Required work: Pull every line of the entries that has the word "Oosterhout".

Material to process:
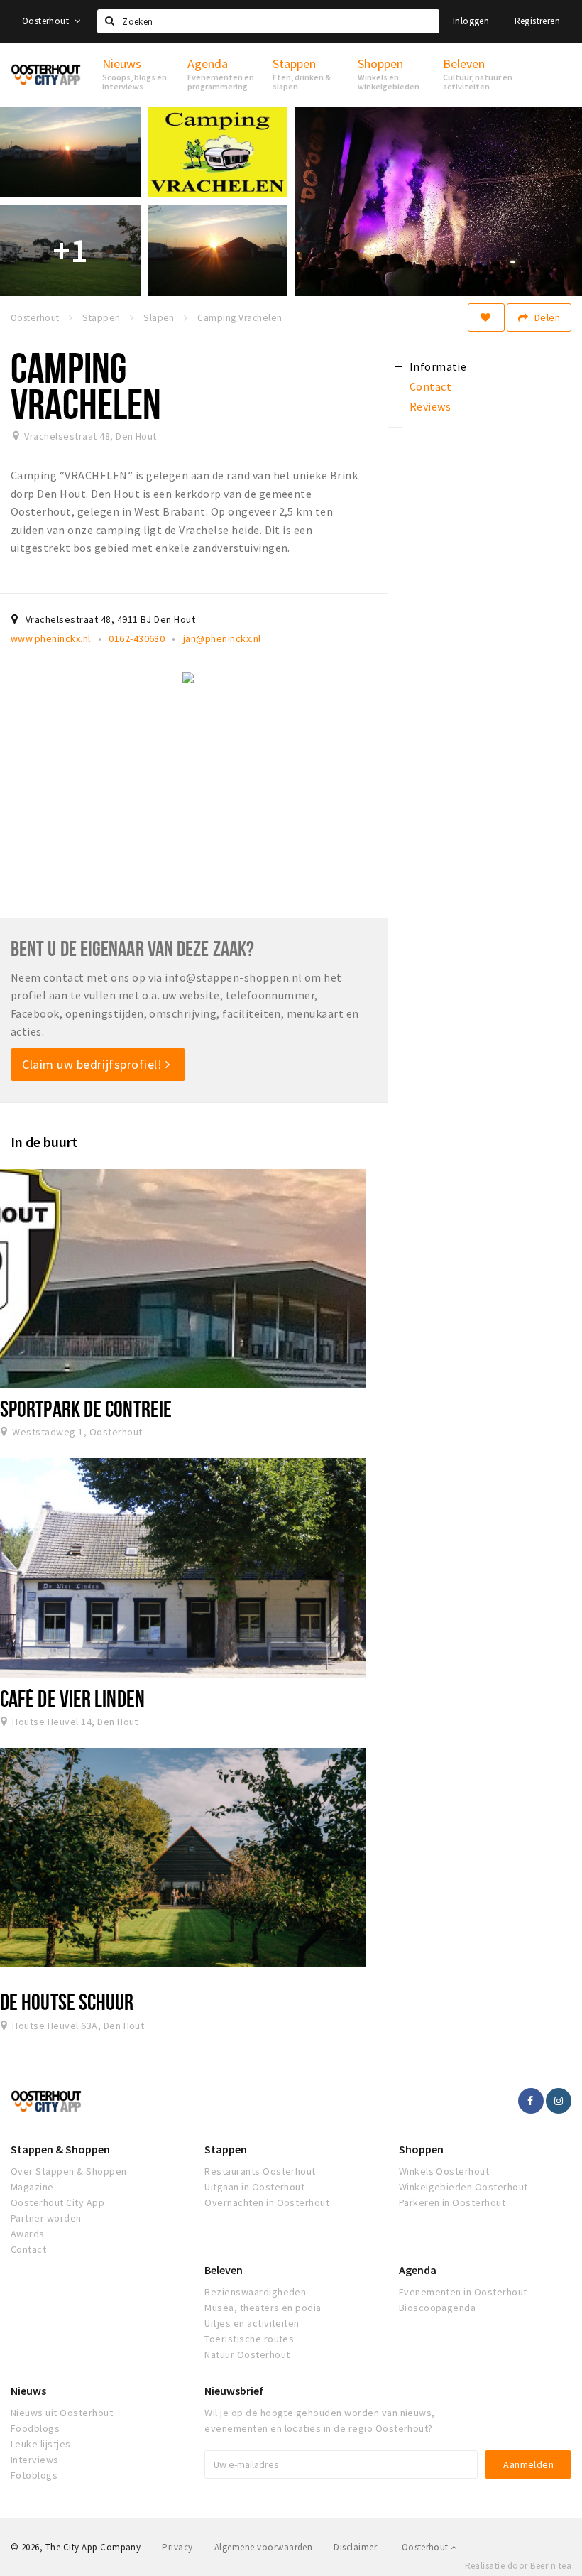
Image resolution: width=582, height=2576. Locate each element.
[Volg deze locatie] (486, 317)
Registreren (537, 21)
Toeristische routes (249, 2338)
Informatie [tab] (438, 366)
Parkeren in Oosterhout (452, 2202)
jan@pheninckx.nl (222, 638)
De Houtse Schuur (67, 2001)
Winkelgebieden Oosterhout (463, 2186)
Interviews (35, 2459)
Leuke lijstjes (41, 2444)
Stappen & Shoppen (60, 2149)
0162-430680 (137, 638)
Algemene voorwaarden (263, 2547)
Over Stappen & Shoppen (69, 2171)
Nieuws (28, 2391)
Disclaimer (355, 2547)
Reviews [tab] (430, 406)
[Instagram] (558, 2101)
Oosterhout (46, 21)
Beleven (223, 2270)
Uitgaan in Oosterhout (254, 2186)
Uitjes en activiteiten (252, 2323)
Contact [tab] (430, 386)
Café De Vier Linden (72, 1698)
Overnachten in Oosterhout (266, 2202)
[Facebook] (531, 2101)
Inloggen (471, 21)
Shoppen (421, 2149)
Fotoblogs (34, 2475)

Reply:
Parkeren in Oosterhout (452, 2202)
Winkelgebieden Oosterhout (463, 2186)
Oosterhout (46, 21)
Uitgaan in Oosterhout (254, 2186)
Overnachten in Oosterhout (266, 2202)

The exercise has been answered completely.